Correct Answer & Explanation

. Activity modification, core strengthening, and physical therapy


Explanation

This patient has an isthmic spondylolisthesis (Grade I). Initial management in a neurologically intact adolescent with a low-grade slip is conservative, consisting of activity restriction, bracing if acute, and core stabilization exercises.

Question 1437

Topic: 6. Spine

A 45-year-old man presents to the emergency department with acute saddle anesthesia, bilateral radiculopathy, and urinary retention secondary to a massive L4-L5 disc herniation. Current literature suggests that decompression within what time frame from the onset of symptoms provides the most significant improvement in urologic outcomes?

. 12 hours
. 24 hours
. 48 hours
. 72 hours

Correct Answer & Explanation

. 48 hours


Explanation

Cauda Equina Syndrome is a surgical emergency. Evidence strongly indicates that surgical decompression performed within 48 hours of symptom onset is associated with the best chance of significant urologic and neurologic recovery.

Question 1438

Topic: 6. Spine

A 24-year-old female sustains a Levine-Edwards Type IIA traumatic spondylolisthesis of the axis (Hangman's fracture).
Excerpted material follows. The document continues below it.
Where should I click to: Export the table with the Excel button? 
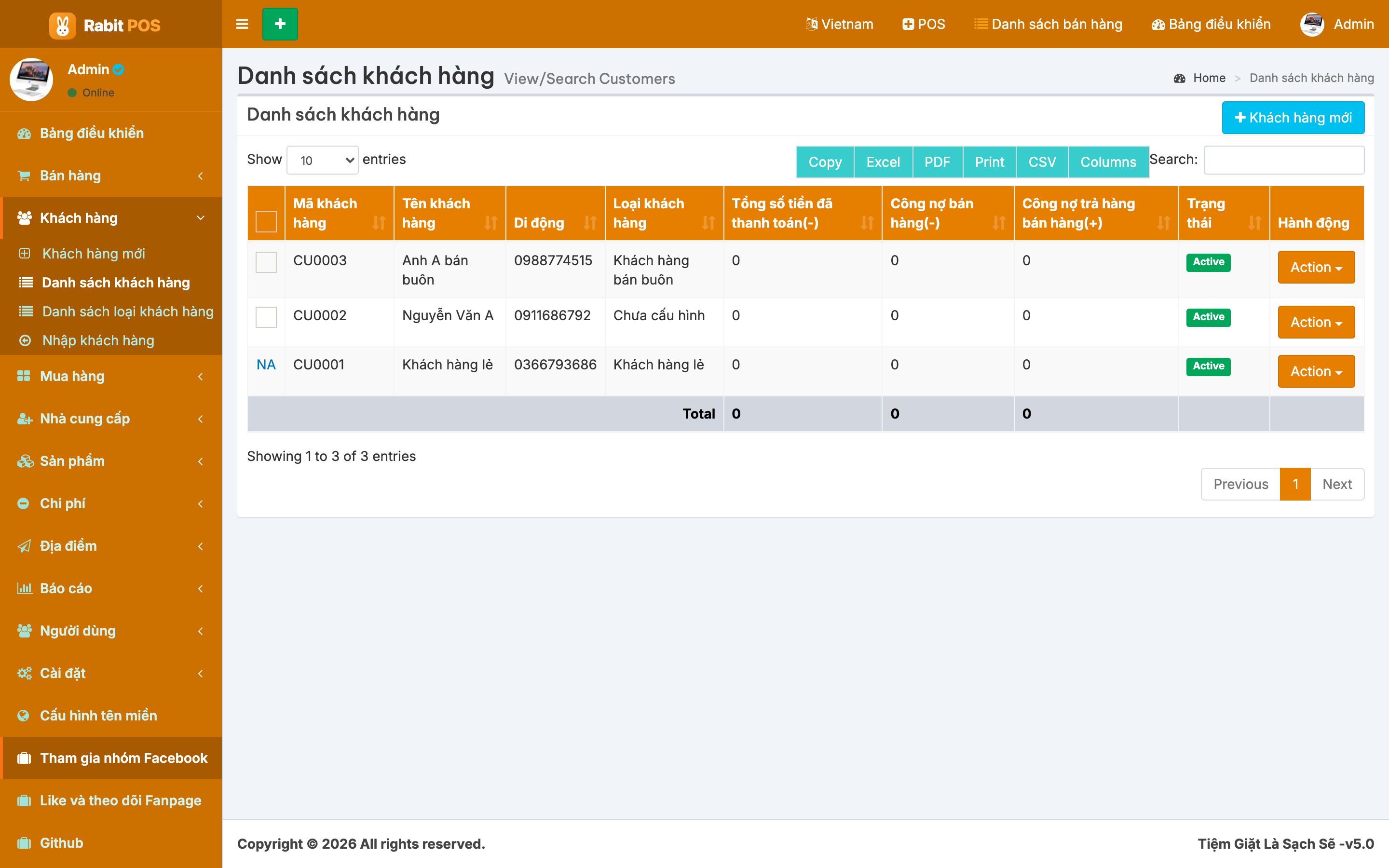883,162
What is the mechanism of injury, and what is a critical consideration in her management?

. Hyperextension-axial loading; requires immediate rigid cervical traction.
. Flexion-distraction; application of cervical traction is strictly contraindicated.
. Flexion-compression; best managed with an anterior cervical plate.
. Hyperextension-distraction; application of a soft collar is adequate.

Correct Answer & Explanation

. Flexion-distraction; application of cervical traction is strictly contraindicated.


Explanation

A Levine-Edwards Type IIA Hangman's fracture involves a flexion-distraction injury resulting in severe angulation without significant translation. Cervical traction is contraindicated as it can cause over-distraction and catastrophic spinal cord injury.

Question 1439

Topic: 6. Spine

A 65-year-old male presents with deteriorating fine motor skills, gait instability, and bilateral Hoffman's signs. MRI demonstrates cervical spondylotic myelopathy. Which specific MRI finding is considered the most reliable indicator of a poor postoperative neurological prognosis?
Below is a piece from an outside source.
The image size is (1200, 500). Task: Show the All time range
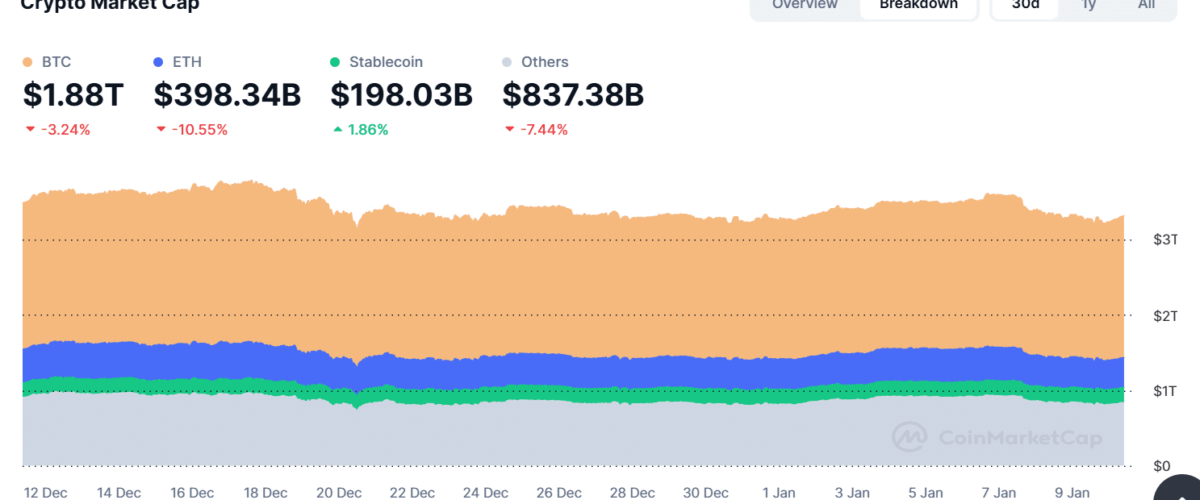click(1146, 5)
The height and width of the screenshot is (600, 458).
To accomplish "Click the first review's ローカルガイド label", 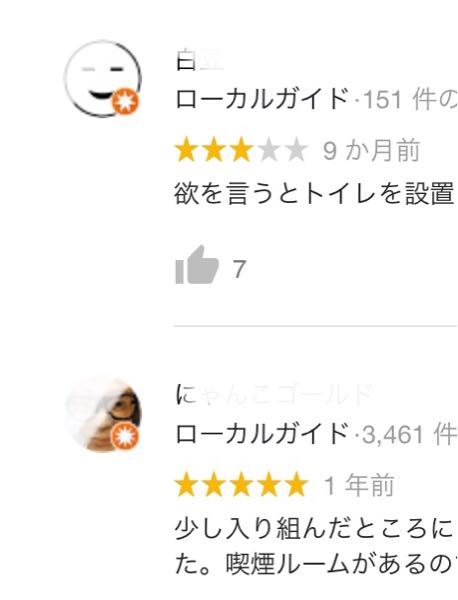I will coord(262,99).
. T1-weighted hypointensity within the spinal cord
. T2-weighted hyperintensity within the spinal cord
. Loss of normal cervical lordosis
. Multi-level anterior cord compression
. Cerebrospinal fluid flow void disruption

Correct Answer & Explanation

. T1-weighted hypointensity within the spinal cord


Explanation

Myelomalacia, indicated by a focal T1 hypointensity within the spinal cord, suggests permanent cystic or gliotic changes. This finding correlates heavily with poor postoperative neurological recovery compared to isolated T2 hyperintensity.

Question 1440

Topic: Thoracolumbar Spine & Deformity

A 40-year-old falls from a height and sustains an L1 thoracolumbar burst fracture. Which of the following criteria most strongly mandates surgical stabilization rather than conservative management with a TLSO brace?

. 10 degrees of focal kyphosis
. 20% loss of anterior vertebral body height
. Intact posterior ligamentous complex (PLC)
. Greater than 50% canal compromise combined with a progressive neurological deficit
. Isolated widened interpedicular distance without facet subluxation

Correct Answer & Explanation

. Greater than 50% canal compromise combined with a progressive neurological deficit


Explanation

Absolute indications for surgical intervention in thoracolumbar burst fractures include progressive neurological deficits. Other strong indications include disruption of the posterior ligamentous complex (PLC), >30 degrees of kyphosis, or >50% loss of vertebral height.